* [Activity] Identify each line in the records below that contains the word "option", and copy it.
======== Records for this task ========
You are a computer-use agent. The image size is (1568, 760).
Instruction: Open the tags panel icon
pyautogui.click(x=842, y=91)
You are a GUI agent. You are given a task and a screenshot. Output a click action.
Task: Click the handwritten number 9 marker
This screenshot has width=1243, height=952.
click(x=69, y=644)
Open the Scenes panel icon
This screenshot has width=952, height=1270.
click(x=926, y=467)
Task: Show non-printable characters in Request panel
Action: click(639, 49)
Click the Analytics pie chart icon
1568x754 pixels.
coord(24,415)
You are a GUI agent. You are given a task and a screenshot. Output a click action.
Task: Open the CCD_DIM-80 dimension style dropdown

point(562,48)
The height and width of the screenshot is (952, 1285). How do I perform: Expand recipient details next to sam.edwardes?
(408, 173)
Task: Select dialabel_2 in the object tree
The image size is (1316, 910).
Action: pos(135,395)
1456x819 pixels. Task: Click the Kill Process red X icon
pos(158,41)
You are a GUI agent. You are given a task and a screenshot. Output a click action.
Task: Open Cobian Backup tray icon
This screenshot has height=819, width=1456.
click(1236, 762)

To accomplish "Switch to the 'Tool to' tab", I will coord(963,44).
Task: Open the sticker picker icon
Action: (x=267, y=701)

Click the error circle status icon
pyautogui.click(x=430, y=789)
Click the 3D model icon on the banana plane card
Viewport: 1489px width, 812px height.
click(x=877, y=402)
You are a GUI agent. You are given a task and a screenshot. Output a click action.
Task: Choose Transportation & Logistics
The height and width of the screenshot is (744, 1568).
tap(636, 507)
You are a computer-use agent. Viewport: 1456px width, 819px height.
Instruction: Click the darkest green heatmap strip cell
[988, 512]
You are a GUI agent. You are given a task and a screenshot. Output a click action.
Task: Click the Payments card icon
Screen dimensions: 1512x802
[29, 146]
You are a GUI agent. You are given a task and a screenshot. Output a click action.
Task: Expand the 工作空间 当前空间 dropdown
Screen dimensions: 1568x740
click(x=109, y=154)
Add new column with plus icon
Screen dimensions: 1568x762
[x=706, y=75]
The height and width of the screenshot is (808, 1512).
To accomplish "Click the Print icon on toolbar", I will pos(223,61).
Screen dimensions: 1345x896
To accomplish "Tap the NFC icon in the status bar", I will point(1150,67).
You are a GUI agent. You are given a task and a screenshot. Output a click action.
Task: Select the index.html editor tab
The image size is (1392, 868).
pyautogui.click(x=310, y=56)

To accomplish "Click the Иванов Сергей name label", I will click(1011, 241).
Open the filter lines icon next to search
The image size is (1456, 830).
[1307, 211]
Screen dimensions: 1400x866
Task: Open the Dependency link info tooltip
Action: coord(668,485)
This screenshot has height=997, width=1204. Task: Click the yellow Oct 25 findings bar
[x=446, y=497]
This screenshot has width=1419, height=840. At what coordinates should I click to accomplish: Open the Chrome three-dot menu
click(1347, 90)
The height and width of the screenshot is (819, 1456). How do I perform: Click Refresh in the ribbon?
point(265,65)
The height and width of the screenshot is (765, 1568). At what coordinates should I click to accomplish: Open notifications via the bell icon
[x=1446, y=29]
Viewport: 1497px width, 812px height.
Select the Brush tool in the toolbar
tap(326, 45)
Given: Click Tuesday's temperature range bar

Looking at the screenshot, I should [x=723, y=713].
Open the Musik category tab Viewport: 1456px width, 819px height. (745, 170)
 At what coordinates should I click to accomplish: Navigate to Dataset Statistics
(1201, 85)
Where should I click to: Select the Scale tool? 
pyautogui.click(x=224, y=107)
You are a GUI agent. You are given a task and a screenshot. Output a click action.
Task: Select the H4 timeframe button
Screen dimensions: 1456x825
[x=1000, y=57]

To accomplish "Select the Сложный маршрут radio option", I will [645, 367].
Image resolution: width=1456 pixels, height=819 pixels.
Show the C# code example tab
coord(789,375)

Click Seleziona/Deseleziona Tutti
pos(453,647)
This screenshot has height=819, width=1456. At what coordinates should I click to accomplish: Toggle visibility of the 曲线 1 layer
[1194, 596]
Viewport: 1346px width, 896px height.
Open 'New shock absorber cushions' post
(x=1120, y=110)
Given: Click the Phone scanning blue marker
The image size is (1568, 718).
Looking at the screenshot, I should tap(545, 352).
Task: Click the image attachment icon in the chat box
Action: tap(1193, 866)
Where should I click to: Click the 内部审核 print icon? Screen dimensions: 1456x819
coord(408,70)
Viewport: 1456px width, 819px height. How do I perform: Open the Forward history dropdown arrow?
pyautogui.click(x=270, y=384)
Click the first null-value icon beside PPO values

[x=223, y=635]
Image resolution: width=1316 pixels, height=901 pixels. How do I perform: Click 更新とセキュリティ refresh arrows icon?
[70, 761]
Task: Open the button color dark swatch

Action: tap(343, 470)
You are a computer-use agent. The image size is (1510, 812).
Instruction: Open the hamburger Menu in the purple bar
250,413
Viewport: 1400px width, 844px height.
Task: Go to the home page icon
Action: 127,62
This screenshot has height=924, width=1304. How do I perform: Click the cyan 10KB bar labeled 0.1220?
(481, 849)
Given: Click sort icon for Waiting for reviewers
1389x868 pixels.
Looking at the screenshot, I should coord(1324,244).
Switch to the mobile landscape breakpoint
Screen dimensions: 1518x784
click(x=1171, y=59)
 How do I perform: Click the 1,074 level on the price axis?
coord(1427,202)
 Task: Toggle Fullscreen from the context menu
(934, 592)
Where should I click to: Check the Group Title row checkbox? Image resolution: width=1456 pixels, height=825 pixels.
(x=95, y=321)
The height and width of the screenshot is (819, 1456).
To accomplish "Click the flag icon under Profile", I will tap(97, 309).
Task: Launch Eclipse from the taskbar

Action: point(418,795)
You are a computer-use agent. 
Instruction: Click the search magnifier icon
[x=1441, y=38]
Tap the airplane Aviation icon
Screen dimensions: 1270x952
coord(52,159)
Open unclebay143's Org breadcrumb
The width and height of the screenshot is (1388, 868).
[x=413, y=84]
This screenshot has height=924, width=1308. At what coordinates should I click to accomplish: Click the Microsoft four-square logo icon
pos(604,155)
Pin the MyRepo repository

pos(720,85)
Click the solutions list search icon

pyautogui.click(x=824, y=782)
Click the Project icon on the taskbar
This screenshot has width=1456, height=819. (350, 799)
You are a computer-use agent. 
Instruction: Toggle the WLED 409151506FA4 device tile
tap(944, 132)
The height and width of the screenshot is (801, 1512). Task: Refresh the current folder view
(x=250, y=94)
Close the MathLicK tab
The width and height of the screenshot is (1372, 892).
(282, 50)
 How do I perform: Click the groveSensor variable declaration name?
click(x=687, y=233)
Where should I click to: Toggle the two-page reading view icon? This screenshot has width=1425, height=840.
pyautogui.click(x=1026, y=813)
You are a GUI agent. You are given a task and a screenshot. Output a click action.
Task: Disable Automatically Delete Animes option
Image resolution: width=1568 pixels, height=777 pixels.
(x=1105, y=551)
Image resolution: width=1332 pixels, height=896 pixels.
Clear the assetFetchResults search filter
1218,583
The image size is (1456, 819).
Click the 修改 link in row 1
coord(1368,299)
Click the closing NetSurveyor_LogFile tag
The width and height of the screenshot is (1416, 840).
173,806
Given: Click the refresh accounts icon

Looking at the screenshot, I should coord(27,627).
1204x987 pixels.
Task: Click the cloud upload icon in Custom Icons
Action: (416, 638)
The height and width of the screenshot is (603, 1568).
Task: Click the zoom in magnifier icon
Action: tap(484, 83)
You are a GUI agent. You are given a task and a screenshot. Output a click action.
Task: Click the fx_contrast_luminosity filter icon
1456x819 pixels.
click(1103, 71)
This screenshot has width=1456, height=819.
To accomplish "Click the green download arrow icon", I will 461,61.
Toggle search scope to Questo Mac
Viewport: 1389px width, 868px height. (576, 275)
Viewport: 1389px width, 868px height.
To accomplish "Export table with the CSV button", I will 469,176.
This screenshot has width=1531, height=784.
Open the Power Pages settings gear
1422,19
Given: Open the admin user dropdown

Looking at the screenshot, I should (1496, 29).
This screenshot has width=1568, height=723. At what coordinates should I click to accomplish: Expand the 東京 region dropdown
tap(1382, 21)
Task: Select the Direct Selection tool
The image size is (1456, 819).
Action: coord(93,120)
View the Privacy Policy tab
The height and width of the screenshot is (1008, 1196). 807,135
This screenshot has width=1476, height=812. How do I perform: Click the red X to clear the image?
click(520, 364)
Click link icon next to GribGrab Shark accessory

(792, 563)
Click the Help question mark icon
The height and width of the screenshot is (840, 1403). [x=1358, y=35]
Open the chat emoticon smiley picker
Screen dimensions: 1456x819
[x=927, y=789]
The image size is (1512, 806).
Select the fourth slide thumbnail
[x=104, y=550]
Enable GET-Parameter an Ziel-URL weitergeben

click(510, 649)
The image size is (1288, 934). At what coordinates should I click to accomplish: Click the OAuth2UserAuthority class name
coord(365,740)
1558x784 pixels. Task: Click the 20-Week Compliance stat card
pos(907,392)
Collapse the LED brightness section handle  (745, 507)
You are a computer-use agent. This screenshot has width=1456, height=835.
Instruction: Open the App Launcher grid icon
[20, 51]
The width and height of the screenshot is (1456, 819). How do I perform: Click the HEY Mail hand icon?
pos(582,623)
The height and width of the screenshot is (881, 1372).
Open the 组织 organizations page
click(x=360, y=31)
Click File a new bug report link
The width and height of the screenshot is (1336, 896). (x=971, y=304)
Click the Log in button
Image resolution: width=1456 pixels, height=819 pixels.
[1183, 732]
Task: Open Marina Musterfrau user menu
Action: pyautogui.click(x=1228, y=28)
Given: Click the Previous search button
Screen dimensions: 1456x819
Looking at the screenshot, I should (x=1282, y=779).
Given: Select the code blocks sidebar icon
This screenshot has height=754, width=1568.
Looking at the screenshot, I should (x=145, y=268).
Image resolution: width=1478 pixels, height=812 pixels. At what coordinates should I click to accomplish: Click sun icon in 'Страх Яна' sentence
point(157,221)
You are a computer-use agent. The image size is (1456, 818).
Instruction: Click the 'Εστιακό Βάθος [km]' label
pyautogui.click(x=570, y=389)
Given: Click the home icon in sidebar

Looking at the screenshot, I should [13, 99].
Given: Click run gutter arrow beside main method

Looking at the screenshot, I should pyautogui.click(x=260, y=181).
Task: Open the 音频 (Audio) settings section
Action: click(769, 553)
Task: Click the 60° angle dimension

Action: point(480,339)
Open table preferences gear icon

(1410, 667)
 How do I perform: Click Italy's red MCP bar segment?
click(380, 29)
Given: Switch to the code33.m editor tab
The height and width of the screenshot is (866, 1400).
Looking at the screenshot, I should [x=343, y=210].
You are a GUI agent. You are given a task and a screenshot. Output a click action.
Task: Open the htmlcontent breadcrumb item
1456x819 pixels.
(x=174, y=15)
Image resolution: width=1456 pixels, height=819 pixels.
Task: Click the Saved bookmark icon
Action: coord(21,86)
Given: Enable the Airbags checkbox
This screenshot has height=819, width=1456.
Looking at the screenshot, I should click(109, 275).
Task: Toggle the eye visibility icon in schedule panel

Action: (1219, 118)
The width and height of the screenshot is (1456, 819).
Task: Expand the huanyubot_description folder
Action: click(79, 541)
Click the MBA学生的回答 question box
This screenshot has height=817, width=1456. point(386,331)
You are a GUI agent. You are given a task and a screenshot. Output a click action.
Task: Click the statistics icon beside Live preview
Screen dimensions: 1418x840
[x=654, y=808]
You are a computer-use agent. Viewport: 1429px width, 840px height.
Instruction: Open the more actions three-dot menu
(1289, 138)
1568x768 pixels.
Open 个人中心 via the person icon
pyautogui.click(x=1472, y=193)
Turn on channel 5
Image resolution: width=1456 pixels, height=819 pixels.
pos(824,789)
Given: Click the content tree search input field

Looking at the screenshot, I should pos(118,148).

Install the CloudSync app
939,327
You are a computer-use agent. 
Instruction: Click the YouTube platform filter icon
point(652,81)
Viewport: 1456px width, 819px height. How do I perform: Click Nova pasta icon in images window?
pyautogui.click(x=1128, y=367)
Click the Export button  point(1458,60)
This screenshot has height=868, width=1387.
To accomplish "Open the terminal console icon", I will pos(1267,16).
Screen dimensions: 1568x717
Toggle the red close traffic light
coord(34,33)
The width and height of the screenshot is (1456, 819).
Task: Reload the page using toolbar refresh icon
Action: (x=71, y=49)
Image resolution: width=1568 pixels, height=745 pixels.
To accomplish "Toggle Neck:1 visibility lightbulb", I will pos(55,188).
========
* [Answer to this task]
To accomplish "Select the Сложный маршрут radio option", I will [645, 367].
Task: Disable Automatically Delete Animes option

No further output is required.